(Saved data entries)
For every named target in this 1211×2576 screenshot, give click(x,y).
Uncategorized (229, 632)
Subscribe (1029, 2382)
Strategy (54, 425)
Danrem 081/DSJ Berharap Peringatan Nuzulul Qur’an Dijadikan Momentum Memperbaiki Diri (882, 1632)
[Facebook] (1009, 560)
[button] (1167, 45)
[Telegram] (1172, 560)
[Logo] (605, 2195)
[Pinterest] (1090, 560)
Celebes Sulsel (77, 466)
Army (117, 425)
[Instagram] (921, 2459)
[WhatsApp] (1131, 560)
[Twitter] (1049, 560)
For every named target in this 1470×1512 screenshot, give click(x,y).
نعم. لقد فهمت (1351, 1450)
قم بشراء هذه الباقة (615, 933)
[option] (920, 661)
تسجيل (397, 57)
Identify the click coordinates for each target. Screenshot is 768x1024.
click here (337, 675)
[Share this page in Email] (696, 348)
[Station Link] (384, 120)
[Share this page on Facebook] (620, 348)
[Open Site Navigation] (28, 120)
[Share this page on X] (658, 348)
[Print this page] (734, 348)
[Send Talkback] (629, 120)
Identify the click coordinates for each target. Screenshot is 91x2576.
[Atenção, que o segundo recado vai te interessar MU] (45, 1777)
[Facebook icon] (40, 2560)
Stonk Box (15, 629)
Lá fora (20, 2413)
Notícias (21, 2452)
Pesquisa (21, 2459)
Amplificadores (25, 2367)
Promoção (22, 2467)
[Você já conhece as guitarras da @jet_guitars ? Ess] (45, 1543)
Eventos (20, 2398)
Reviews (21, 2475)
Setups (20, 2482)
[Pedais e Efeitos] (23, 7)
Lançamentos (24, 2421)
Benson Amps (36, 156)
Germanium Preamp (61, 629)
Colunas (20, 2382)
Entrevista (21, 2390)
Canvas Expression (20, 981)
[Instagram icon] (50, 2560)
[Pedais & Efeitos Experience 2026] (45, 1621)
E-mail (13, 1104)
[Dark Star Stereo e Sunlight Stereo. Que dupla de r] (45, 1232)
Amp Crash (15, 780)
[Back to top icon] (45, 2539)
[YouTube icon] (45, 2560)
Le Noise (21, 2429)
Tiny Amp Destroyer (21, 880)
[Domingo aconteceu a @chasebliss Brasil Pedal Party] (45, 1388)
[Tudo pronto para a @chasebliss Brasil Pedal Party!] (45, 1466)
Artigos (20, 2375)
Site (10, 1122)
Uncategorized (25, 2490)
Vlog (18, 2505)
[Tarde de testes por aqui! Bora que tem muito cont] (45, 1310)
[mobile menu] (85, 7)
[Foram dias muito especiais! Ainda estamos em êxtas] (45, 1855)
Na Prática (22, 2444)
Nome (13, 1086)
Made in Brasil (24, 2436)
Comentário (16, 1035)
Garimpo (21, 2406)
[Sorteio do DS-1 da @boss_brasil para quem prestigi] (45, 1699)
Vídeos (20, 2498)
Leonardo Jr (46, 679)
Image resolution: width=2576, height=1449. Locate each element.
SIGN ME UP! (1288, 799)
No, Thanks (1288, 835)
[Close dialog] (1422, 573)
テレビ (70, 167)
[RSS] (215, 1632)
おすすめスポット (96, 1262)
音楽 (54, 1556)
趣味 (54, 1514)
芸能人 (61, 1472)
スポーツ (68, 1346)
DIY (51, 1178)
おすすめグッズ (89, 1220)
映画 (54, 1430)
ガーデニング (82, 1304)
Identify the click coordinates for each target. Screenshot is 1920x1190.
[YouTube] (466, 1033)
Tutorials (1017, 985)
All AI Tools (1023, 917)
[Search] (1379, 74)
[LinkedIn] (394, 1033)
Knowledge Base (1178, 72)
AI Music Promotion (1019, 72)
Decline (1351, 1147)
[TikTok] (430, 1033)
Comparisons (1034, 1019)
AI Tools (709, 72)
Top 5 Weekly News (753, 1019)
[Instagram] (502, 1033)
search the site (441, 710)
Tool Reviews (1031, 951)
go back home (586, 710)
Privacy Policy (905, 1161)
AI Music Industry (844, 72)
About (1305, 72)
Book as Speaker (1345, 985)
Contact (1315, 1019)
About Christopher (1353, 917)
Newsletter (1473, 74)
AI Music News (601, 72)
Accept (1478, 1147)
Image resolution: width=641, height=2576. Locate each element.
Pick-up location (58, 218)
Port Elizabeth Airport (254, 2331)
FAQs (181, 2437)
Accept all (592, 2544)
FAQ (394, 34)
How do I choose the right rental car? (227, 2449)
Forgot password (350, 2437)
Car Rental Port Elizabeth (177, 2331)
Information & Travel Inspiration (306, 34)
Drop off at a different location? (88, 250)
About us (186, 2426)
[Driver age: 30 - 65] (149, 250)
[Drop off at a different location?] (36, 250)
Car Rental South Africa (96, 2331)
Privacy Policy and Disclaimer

» WHAT IS BEING ASKED:
Nothing should be left out: repeat all of the data exactly.

» SOLUTION TO THE EXERCISE:
For every named target in this 1211×2576 screenshot, give click(x,y).
Uncategorized (229, 632)
Subscribe (1029, 2382)
Strategy (54, 425)
Danrem 081/DSJ Berharap Peringatan Nuzulul Qur’an Dijadikan Momentum Memperbaiki Diri (882, 1632)
[Facebook] (1009, 560)
[button] (1167, 45)
[Telegram] (1172, 560)
[Logo] (605, 2195)
[Pinterest] (1090, 560)
Celebes Sulsel (77, 466)
Army (117, 425)
[Instagram] (921, 2459)
[WhatsApp] (1131, 560)
[Twitter] (1049, 560)
For every named target in this 1470×1512 screenshot, give click(x,y).
نعم. لقد فهمت (1351, 1450)
قم بشراء هذه الباقة (615, 933)
[option] (920, 661)
تسجيل (397, 57)
Identify the click coordinates for each target. Screenshot is 768x1024.
click here (337, 675)
[Share this page in Email] (696, 348)
[Station Link] (384, 120)
[Share this page on Facebook] (620, 348)
[Open Site Navigation] (28, 120)
[Share this page on X] (658, 348)
[Print this page] (734, 348)
[Send Talkback] (629, 120)
Identify the click coordinates for each target. Screenshot is 91x2576.
[Atenção, que o segundo recado vai te interessar MU] (45, 1777)
[Facebook icon] (40, 2560)
Stonk Box (15, 629)
Lá fora (20, 2413)
Notícias (21, 2452)
Pesquisa (21, 2459)
Amplificadores (25, 2367)
Promoção (22, 2467)
[Você já conhece as guitarras da @jet_guitars ? Ess] (45, 1543)
Eventos (20, 2398)
Reviews (21, 2475)
Setups (20, 2482)
[Pedais e Efeitos] (23, 7)
Lançamentos (24, 2421)
Benson Amps (36, 156)
Germanium Preamp (61, 629)
Colunas (20, 2382)
Entrevista (21, 2390)
Canvas Expression (20, 981)
[Instagram icon] (50, 2560)
[Pedais & Efeitos Experience 2026] (45, 1621)
E-mail (13, 1104)
[Dark Star Stereo e Sunlight Stereo. Que dupla de r] (45, 1232)
Amp Crash (15, 780)
[Back to top icon] (45, 2539)
[YouTube icon] (45, 2560)
Le Noise (21, 2429)
Tiny Amp Destroyer (21, 880)
[Domingo aconteceu a @chasebliss Brasil Pedal Party] (45, 1388)
[Tudo pronto para a @chasebliss Brasil Pedal Party!] (45, 1466)
Artigos (20, 2375)
Site (10, 1122)
Uncategorized (25, 2490)
Vlog (18, 2505)
[Tarde de testes por aqui! Bora que tem muito cont] (45, 1310)
[mobile menu] (85, 7)
[Foram dias muito especiais! Ainda estamos em êxtas] (45, 1855)
Na Prática (22, 2444)
Nome (13, 1086)
Made in Brasil (24, 2436)
Comentário (16, 1035)
Garimpo (21, 2406)
[Sorteio do DS-1 da @boss_brasil para quem prestigi] (45, 1699)
Vídeos (20, 2498)
Leonardo Jr (46, 679)
Image resolution: width=2576, height=1449. Locate each element.
SIGN ME UP! (1288, 799)
No, Thanks (1288, 835)
[Close dialog] (1422, 573)
テレビ (70, 167)
[RSS] (215, 1632)
おすすめスポット (96, 1262)
音楽 (54, 1556)
趣味 (54, 1514)
芸能人 (61, 1472)
スポーツ (68, 1346)
DIY (51, 1178)
おすすめグッズ (89, 1220)
映画 (54, 1430)
ガーデニング (82, 1304)
Identify the click coordinates for each target. Screenshot is 1920x1190.
[YouTube] (466, 1033)
Tutorials (1017, 985)
All AI Tools (1023, 917)
[Search] (1379, 74)
[LinkedIn] (394, 1033)
Knowledge Base (1178, 72)
AI Music Promotion (1019, 72)
Decline (1351, 1147)
[TikTok] (430, 1033)
Comparisons (1034, 1019)
AI Tools (709, 72)
Top 5 Weekly News (753, 1019)
[Instagram] (502, 1033)
search the site (441, 710)
Tool Reviews (1031, 951)
go back home (586, 710)
Privacy Policy (905, 1161)
AI Music Industry (844, 72)
About (1305, 72)
Book as Speaker (1345, 985)
Contact (1315, 1019)
About Christopher (1353, 917)
Newsletter (1473, 74)
AI Music News (601, 72)
Accept (1478, 1147)
Image resolution: width=641, height=2576. Locate each element.
Pick-up location (58, 218)
Port Elizabeth Airport (254, 2331)
FAQs (181, 2437)
Accept all (592, 2544)
FAQ (394, 34)
How do I choose the right rental car? (227, 2449)
Forgot password (350, 2437)
Car Rental Port Elizabeth (177, 2331)
Information & Travel Inspiration (306, 34)
Drop off at a different location? (88, 250)
About us (186, 2426)
[Driver age: 30 - 65] (149, 250)
[Drop off at a different location?] (36, 250)
Car Rental South Africa (96, 2331)
Privacy Policy and Disclaimer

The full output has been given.